Si les lecteurs qui franchissent les librairies de France et de Navarre sont régulièrement en quête de romans où le happy ending côtoie le chatoiement sentimental, certains écrivains rappellent que c’est dans la noirceur la plus pure que se forgent les textes les plus marquants. Déjà auteur l’an passé de l’hypnotique et torturé L’Effrayable, Andreas Becker s’invite à nouveau dans la rentrée littéraire pour mieux bousculer les lectures routinières.
Une fois Nébuleuses refermé, impossible de faire l’abstraction de toute comparaison avec L’Effrayable. On retrouvera sensiblement cette même structure construite autour d’un narrateur contraint de se délivrer, de littéralement accoucher du récit personnel afin de libérer le corps et la mémoire d’un passé/passif qui le ronge. Nébuleuses consacre ici le récit à la première personne d’une femme que Becker situe presque hors du temps, et qui dissèque tour à tour son quintet familial oppressant et destructeur : sa mère, son père, son fils, son copain, sOn amOur (en respectant la typographie Beckerienne).

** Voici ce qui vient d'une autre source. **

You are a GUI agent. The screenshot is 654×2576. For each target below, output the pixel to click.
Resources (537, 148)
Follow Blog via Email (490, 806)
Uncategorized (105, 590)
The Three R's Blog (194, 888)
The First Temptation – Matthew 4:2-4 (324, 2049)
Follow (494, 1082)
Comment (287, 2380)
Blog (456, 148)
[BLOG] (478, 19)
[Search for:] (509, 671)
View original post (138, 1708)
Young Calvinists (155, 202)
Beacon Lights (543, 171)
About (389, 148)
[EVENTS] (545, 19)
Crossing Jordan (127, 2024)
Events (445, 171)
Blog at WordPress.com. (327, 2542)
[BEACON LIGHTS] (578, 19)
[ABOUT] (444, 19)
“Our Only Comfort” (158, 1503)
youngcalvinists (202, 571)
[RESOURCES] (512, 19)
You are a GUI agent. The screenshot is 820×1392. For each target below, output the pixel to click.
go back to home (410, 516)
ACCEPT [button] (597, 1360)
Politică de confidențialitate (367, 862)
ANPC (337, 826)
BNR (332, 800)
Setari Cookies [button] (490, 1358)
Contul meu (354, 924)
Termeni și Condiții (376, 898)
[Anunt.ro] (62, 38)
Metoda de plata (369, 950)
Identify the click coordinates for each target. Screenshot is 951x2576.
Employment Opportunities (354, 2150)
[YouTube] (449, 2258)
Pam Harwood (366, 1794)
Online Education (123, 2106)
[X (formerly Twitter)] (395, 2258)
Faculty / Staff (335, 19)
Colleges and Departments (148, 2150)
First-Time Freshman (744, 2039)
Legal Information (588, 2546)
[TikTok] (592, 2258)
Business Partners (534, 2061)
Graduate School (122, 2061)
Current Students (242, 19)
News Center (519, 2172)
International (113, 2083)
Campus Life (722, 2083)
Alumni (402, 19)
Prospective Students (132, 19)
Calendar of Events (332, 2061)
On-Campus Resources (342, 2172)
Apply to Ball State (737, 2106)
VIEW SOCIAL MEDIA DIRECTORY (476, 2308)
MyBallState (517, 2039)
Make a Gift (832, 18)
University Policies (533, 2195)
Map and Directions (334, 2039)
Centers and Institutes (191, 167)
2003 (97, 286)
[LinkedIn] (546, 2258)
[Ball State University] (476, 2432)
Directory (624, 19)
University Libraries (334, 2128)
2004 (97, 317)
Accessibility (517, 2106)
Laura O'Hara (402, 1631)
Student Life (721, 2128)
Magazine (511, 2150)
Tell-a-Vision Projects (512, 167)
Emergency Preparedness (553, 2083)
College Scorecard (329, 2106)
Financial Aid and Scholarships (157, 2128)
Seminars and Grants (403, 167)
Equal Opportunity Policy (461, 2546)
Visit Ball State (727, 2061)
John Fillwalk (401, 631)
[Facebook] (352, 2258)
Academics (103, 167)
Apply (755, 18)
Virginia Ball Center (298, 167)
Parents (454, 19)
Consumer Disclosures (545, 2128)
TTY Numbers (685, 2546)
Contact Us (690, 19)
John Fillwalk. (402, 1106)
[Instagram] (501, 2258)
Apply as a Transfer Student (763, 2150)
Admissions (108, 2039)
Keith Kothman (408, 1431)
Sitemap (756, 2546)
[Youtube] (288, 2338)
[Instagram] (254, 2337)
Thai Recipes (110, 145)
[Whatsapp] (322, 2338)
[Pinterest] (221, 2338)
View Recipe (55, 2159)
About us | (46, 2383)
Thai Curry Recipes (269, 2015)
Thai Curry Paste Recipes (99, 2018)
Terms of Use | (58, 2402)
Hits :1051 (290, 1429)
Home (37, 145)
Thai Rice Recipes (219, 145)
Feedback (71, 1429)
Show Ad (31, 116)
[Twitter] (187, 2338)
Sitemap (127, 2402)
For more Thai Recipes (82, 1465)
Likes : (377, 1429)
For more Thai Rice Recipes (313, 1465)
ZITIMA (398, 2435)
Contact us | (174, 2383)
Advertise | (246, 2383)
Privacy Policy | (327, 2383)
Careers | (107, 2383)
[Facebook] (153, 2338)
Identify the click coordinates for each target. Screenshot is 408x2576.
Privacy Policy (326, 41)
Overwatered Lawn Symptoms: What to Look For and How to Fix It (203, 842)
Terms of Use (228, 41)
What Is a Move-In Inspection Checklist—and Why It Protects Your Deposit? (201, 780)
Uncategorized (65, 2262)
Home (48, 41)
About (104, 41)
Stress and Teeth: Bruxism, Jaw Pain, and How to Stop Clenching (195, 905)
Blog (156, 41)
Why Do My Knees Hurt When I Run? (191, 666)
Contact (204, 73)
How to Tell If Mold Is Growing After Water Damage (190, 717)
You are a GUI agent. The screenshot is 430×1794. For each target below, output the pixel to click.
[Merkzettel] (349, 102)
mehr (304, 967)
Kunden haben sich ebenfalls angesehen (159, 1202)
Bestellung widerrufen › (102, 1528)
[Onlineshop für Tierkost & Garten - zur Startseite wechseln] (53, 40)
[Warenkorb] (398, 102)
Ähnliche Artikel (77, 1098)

A la différence de L’Effrayable, dont l’opacité se diluait page après page pour mieux éclairer le drame psycho-généalogique, Andreas Becker a décidé de définitivement lâcher la main de son lecteur. Nébuleuses porte magnifiquement son titre et en devient presque une profession de foi littéraire. Tout élément dans ce roman est, selon l’appréciation, soit définitivement obscur, soit complètement ouvert à l’interprétation. L’écrivain dynamite consciemment les cadres spatio-temporels de son récit et va même jusqu’à nous faire douter de la véracité des faits qui nous sont relatés. On voudrait ainsi s’interroger sur le sens de ce récit, sur la puissance évocatrice de la fameuse « I !nstI !tuI !on » martelée par la narratrice. Discours sur l’enfermement, sur l’isolement ? Peut-être, mais chacun y verra probablement ce qu’il voudra bien déceler.
Et si la démarche d’Andreas Becker résidait ailleurs. Nébuleuses met en scène une curieuse dialectique entre la nécessité de l’écriture d’une femme qui doit se libérer en jetant ses propres mots (qu’ils soient vrais ou faux) et une nécessaire lecture qui doit faire fi de tout propos métatextuel pour coller autant que faire se peut aux mots (qu’ils fassent sens ou pas). En découle une expérience particulièrement intéressante où l’on ne peut être que happé dans l’univers ténébreux de la narratrice. Et sur ce point, le texte ne déçoit pas. Andreas Becker propose une véritable étude du corps comme unique réceptacle, véhicule et catalyseur des sentiments, fussent-ils traumatiques. Sous sa plume, le néant émotionnel transpire par tous les pores de la peau, et se fait tour à tour abondance de liquides corporels, de graisse ou au contraire assèchement et pulvérisation. Sans parler de beauté ou de transcendance de la pourriture, la violence et la crudité de ce qui y est exposé dégoûte mais aussi fascine, rappelant la force du Jérôme de feu Jean-Pierre Martinet. Un mot aussi sur le style d’Andreas Becker. Comme dansL’Effrayable, l’écrivain renouvelle ses libertés prises avec la langue française tout en se permettant une judicieuse innovation. A l’instar des incontournables « … » de Céline, Becker a fait du tiret son arme stylistique en tant qu’outil d’une anti-description volontaire. Le tiret suggère une scansion rythmique particulière et sert à merveille l’image d’un flow littéraire qui se vomit bien plus qu’il ne s’écrit ou se réfléchit.
Roman plus ramassé et sec que L’Effrayable, Nébuleuses n’en reste pas moins une indéniable réussite littéraire qui confirme le talent de son auteur. Faisant fi des conventions psychologiques ou descriptives, Andreas Becker nous propose encore une œuvre littéraire non identifiée, dont la répulsion le dispute à la fascination. On ne peut que saluer ce tour de force qui fait confiance dans la seule puissance des mots et qui vient allègrement bousculer le lecteur dans son petit confort. Rien que pour ce point, ce roman vaut amplement le détour.